Hacker: It may come as a surprise to the Foreign Office, but you're supposed to be on our side!
This one has a nice little moment beforehand; Sir Humphrey, having had an interest in keeping the Prime Minister in the dark about the situation, is less-than-thrilled when he learns that Hacker has sent a huge British battle group to the disputed region as part of a 'goodwill visit'. He's even less impressed when the Americans, who had been planning to intervene militarily in the disputed region had the British not done so (and cause great embarrassment to the British in the process), announce that they're delighted with the result and are willing to sent 'reinforcements' if necessary:
Sir Humphrey: Reinforcements of what?! Hacker:[Without batting an eyelid] Reinforcements of goodwill, Humphrey.
Hacker realises that Bernard has dropped him in it with Sir Humphrey:
Hacker: (stern) Bernard - how did Sir Humphrey know where I was?
Bernard: Err... God works in mysterious ways.
Hacker: Bernard. I would like to make one thing quite clear. Sir Humphrey is not God. Okay?
Bernard: Will you tell him or shall I?
Pretty much any of the scenes were Bernard points out a badly Mixed Metaphor, but this one is a standout:
Hacker: "The point is, this situation is now a real hot potato. If I don't do something it could become a banana skin."
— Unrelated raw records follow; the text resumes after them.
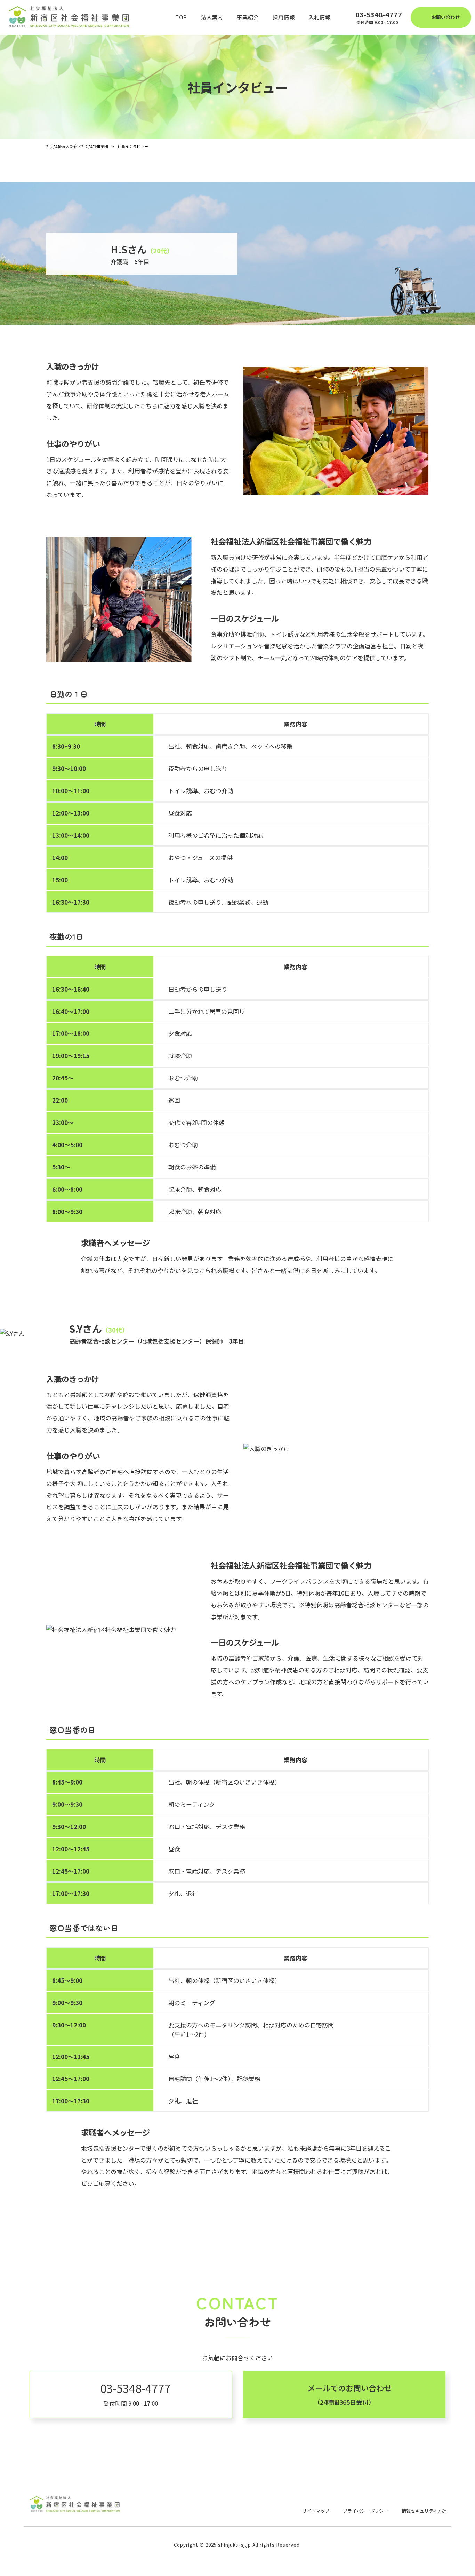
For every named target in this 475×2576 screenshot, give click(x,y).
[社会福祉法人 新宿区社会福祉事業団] (71, 17)
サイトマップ (315, 2511)
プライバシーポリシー (365, 2511)
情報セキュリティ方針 (424, 2511)
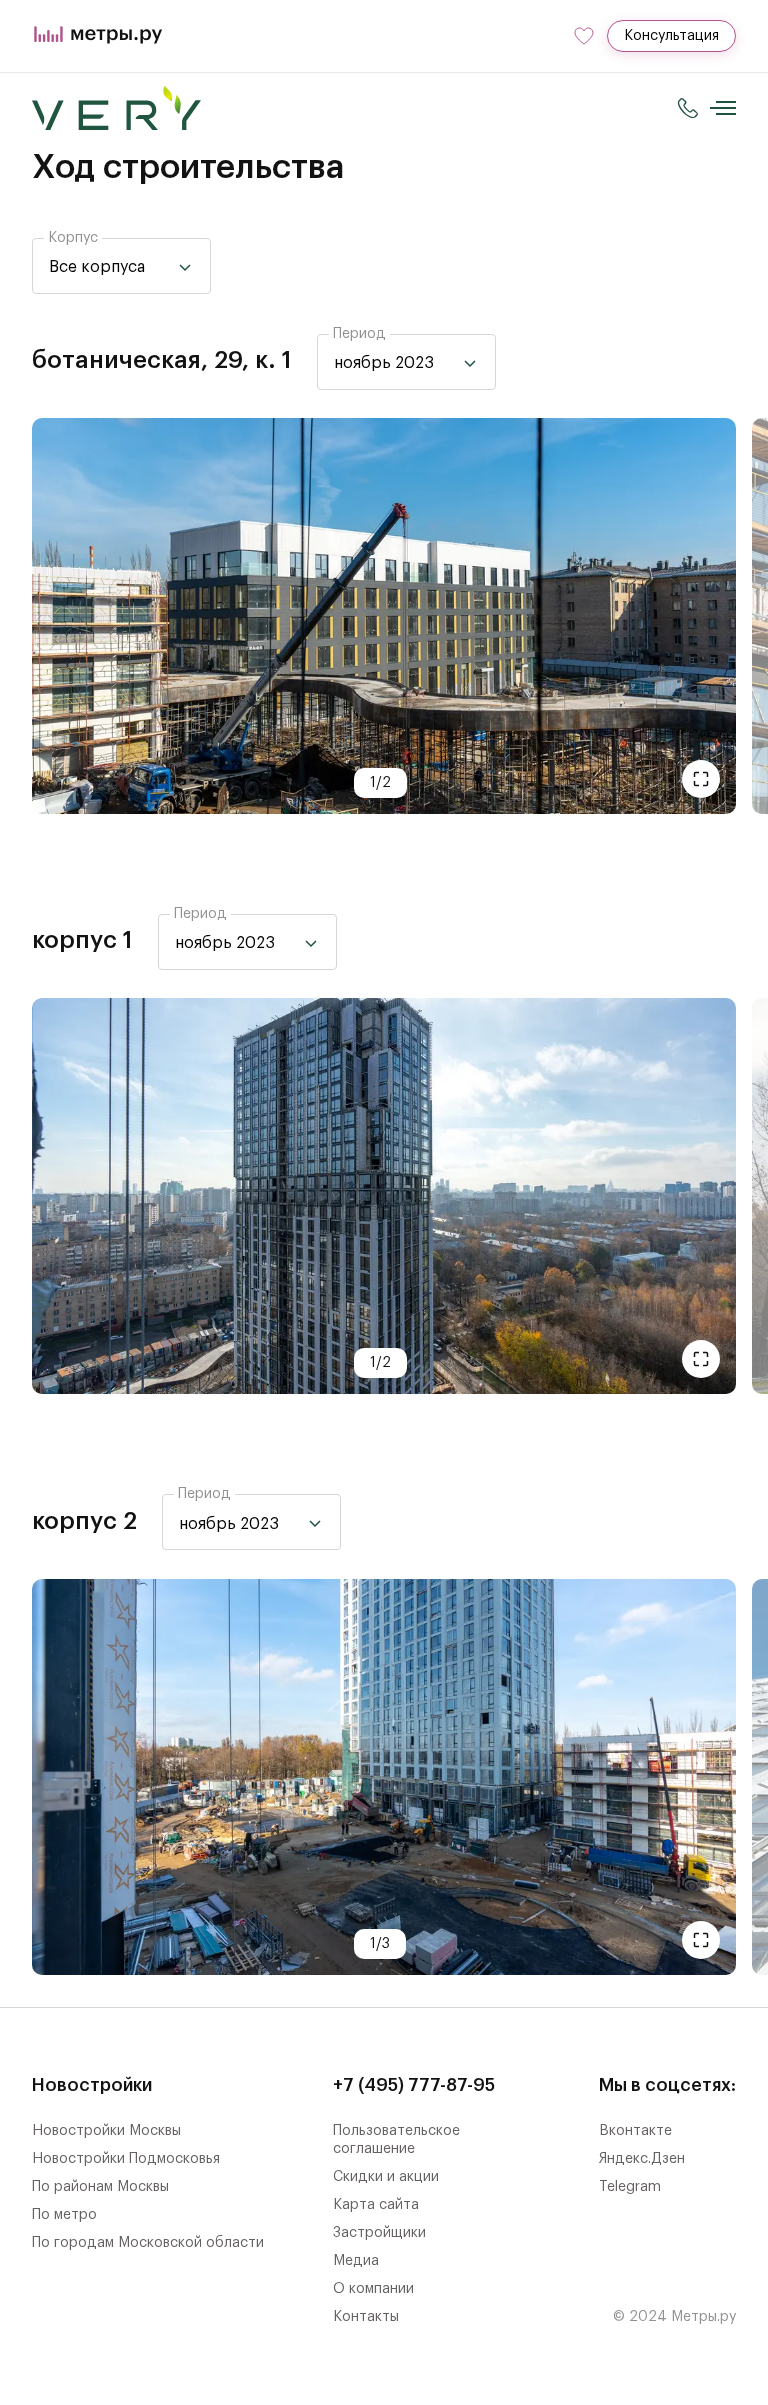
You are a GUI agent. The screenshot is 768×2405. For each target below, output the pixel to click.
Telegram (630, 2187)
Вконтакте (635, 2131)
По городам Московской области (148, 2243)
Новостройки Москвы (106, 2131)
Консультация (671, 36)
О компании (373, 2289)
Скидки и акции (386, 2177)
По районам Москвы (100, 2187)
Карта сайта (376, 2205)
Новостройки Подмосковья (126, 2159)
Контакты (366, 2317)
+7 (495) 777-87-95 (414, 2085)
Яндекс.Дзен (642, 2159)
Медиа (356, 2261)
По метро (64, 2215)
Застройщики (379, 2233)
Bernard: "Excuse me, Prime Minister, a hot potato can't become a banana skin. If you don't do anything a hot potato will merely becomes a cold potato."
Hacker's diary for the episode reads, "I wonder if Bernard ever realises how close to death he sometimes comes."
Bernard gets another stellar moment when he objects to the phrase "stampeding herd of vultures": vultures are a flock, not a herd, and they don't stampede... "What do they do?" the PM asks icily, and unable to come up with a comparable word for "stampede", Bernard just does a bizarre impression of a vulture.
In Big Brother, Hacker finds out that Sir Humphrey's been fooling him, and his wife (Annie) urges him to ring Sir Humphrey. Hacker protests that it's two in the morning, and Annie says that it'll establish his authority. After Hacker's conversation with an audibly dishevelled Sir Humphrey comes this:
Hacker:(hangs up) Oh—damn! I forgot to tell him to come and see me about it before Cabinet.